Ouch. No alcohol? I always love some whiskey with my bangers and mash!
Is this what you mean by “Catholic culture?” I hope not, because in all honesty, the alcohol issue was the hardest hurdle for me to leap over to become Catholic. Everything else was easy–True Presence, Papal authority, baptism of infants, Sacraments, Marian dogma, etc.–easy. It was the “culture” of alcohol use that repelled me and, I’m sorry to say, still repels me. Unless the Lord performs a miracle and changes my personality, I will never fit in with this aspect of Catholic culture.
No I wasn’t referring to things like alcohol. I’m mainly referring to a mindset of Romanitas.

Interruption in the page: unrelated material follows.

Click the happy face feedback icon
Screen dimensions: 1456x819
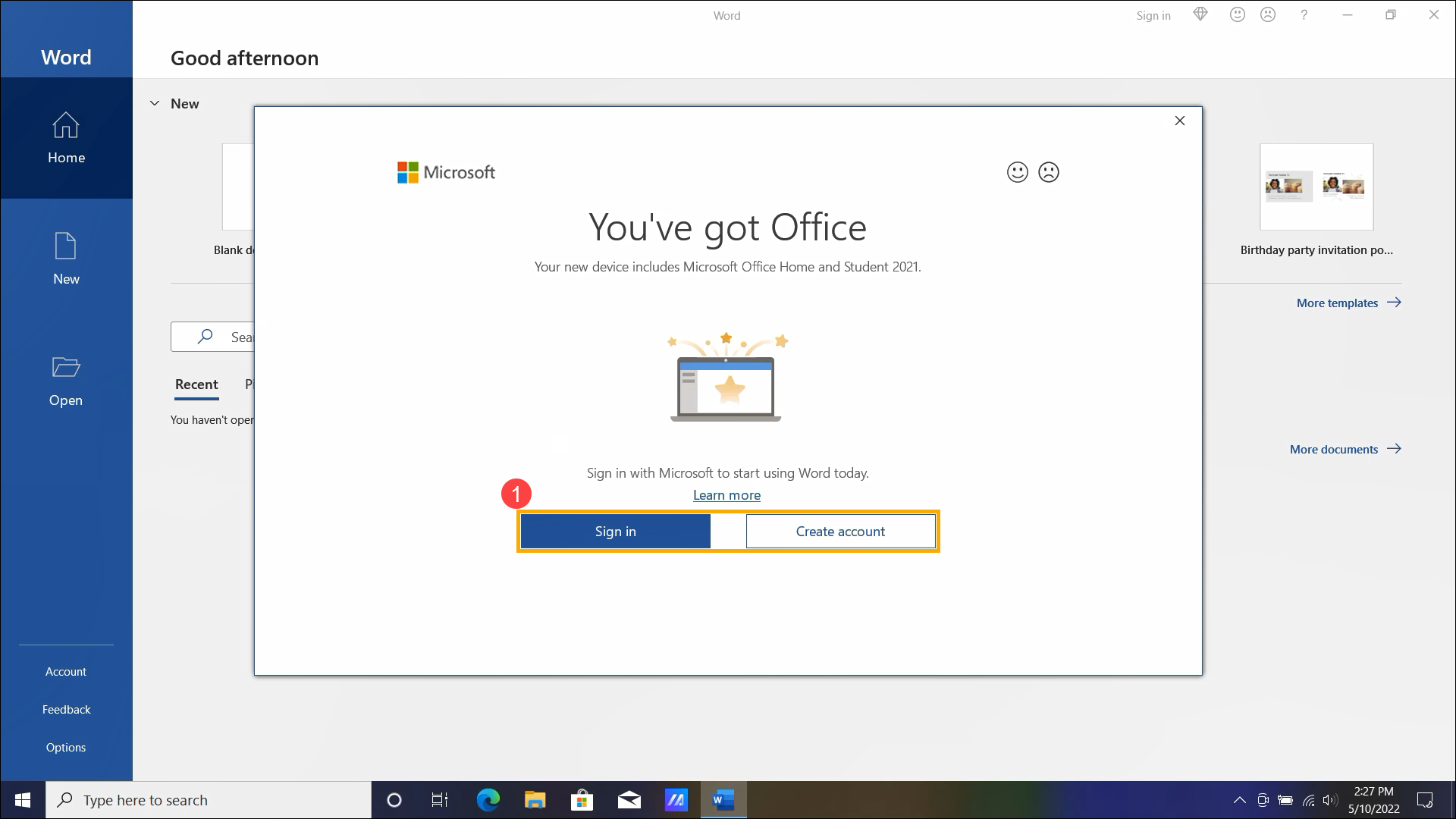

Specifically for me, I mean a different conception of time than that of the Protestants and the Secularists. I think the Catholic ethos Brennan was referring to kind of revolves around this conception of the past as eternally valid and renewed, which is necessary for the maintenance of the Catholic faith in its entirety. As St. Augustine said, “Beauty ever ancient, ever new.” Since the Incarnation happened 2,000 years ago, and the Church’s organic development has continued since then, refining itself again and again, to cut out the middle 1500 years destroys this sense of time, and with it fidelity to those doctrines that were refined during those centuries.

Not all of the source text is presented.